**DOCUMENT EXCERPT:**
——————————
From: Cathy Martin <>
Subject: Slavery and Brethren
Date: Fri, 28 Apr 2000 10:17:34 -0400
References: <OFD35B810A.AB853887-ON052568CF.004AEB9E@manchester.edu>


Hi,

I would be tremendously grateful if the folks who contributed to the
e-mail discussion below would contact me. Also, if others have
information on this subject, I would be grateful to hear from you, too.
This is in regard to a writing project I am working on.

Thank you very much.

Cathy Martin

I wrote my Ph.D. thesis on antislavery activity in Virginia, 1831-1861.
As
well as I remember -- my copy is now loaned out to a friend -- Elder John
Klein of Rockingham County -- spoke out against slavery on occasion.
Also
ca 1832 an antislavery tract in a Virginia version of German was
published
in the Shenandoah Valley. I'm sorry to be so vague -- but it's been more
than 30 years since I did this. I'll try to retrieve my copy soon and
see
what I have. I do recall that my grandmother's uncle Benjamin Franklin
Moomaw of Bonsack (southern Botetourt County, VA) wrote a number of
letters
to the American Colonization Society, probably in the 1850s. I've got a
brief synopsis of all Virginia correspondence with the society and I can
also dig that out. But right now I'm trying to get some brief family
histories done for one of those county heritage commercial ventures.
They
are due this Monday so I can't do much till that's done.

Patricia Prickett Hickin

----- Original Message -----
From: <>
To: <>
Sent: Sunday, March 19, 2000 6:32 PM
Subject: SLAVERY & Brethren

> Brethren Encyclopedia says "The Brethren rejected both slavery and the
> abolition societies." Christopher Sauer II attacked the slave trade
as
> early as 1761 in his newspaper. "A letter from Johann van Laschet in
1775
> to the Brethren at Germantown reflects a long-standing opposition to
> slave-owning by the Brethren." Apparently Annual Meeting minnutes of
1782
> deal with the topic. "Repeatedly, Annual meeting denied the
legitimacy
of
> owning slaves and insisted that any Brethren holding them must set them
free
> in order to be a member in good standing (1797-1865). While generally
> keeping their distance from the active abolitionist societies &
underground
> railroad, BE says, "Descendants of JOHN PRICE living in the Pottstown
PA
area
> provided emrgency aid, including clothing, for the escaping slaves, as
did
> the FLORY family in Ohio.
——————————
**DATA SECTION:**
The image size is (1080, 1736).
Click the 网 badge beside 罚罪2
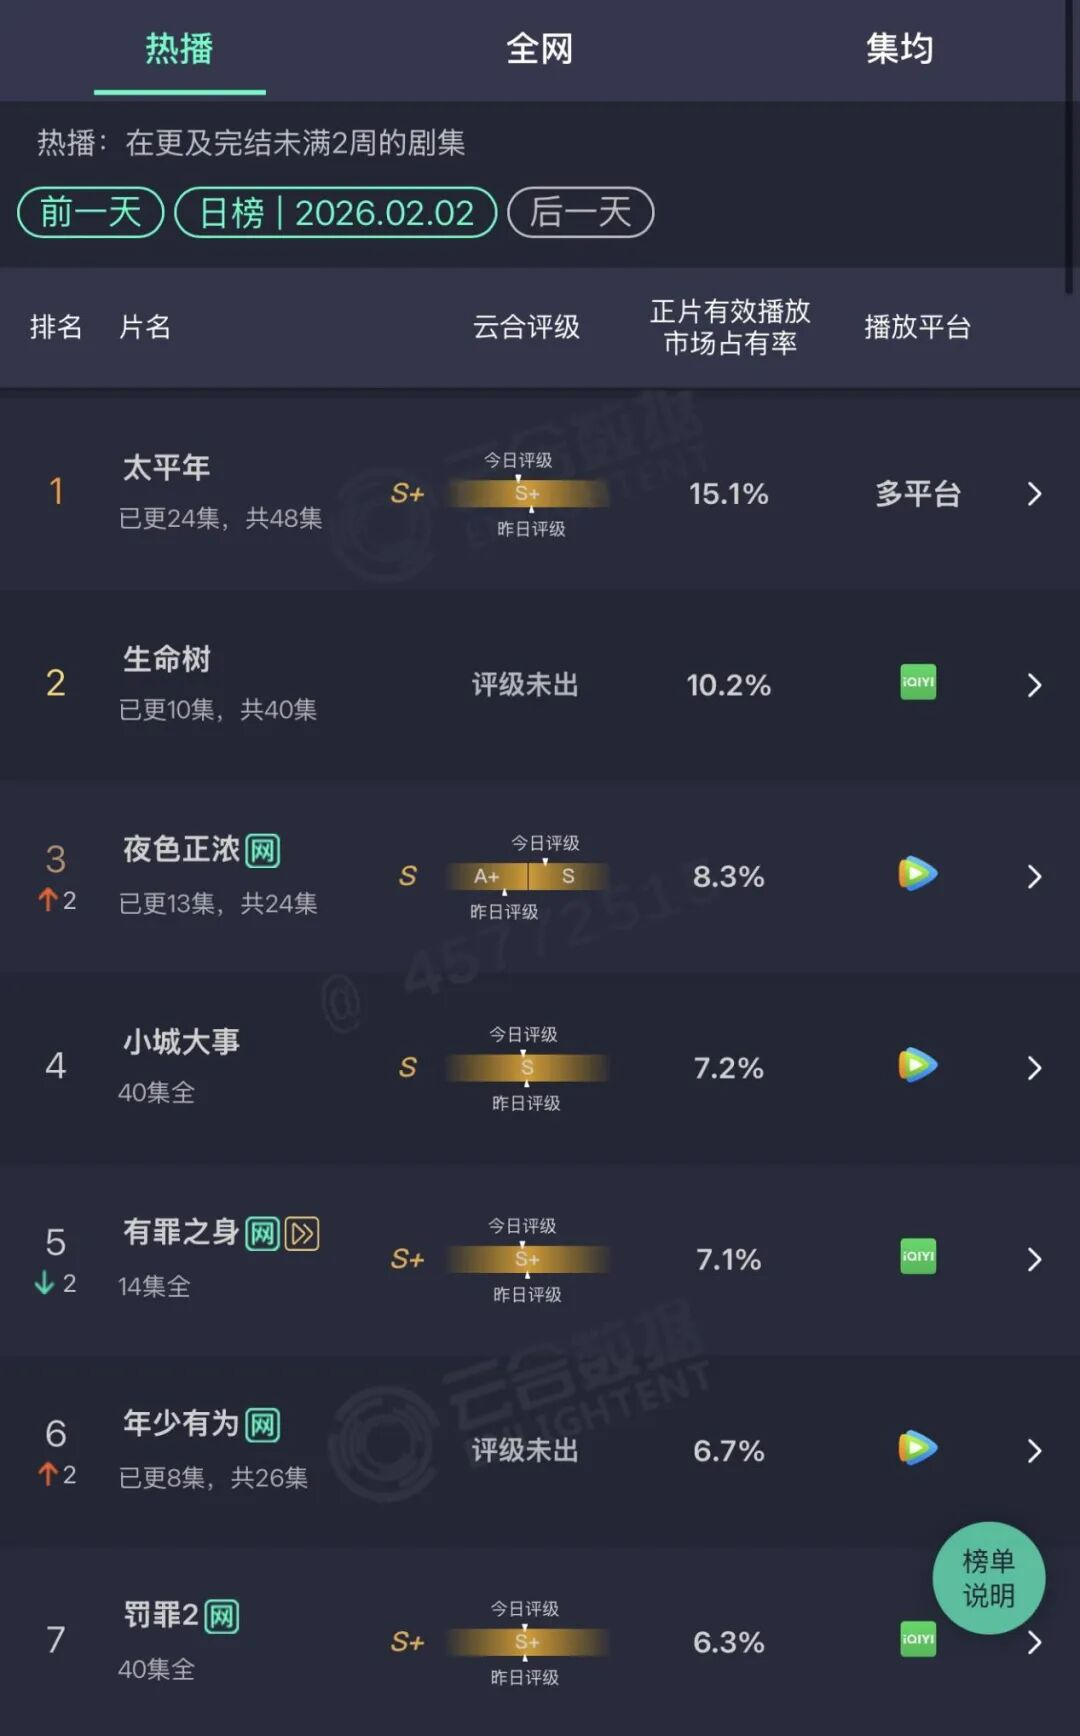[222, 1617]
——————————
**STATED TASK:**
Edit the email on slavery and the Brethren: write out the part that opens with the words containing "This is in regard" and closes with "in Virginia, 1831-1861.", replacing "writing project" with "research project".

**THE COMPLETED TASK:**
This is in regard to a research project I am working on.

Thank you very much.

Cathy Martin

I wrote my Ph.D. thesis on antislavery activity in Virginia, 1831-1861.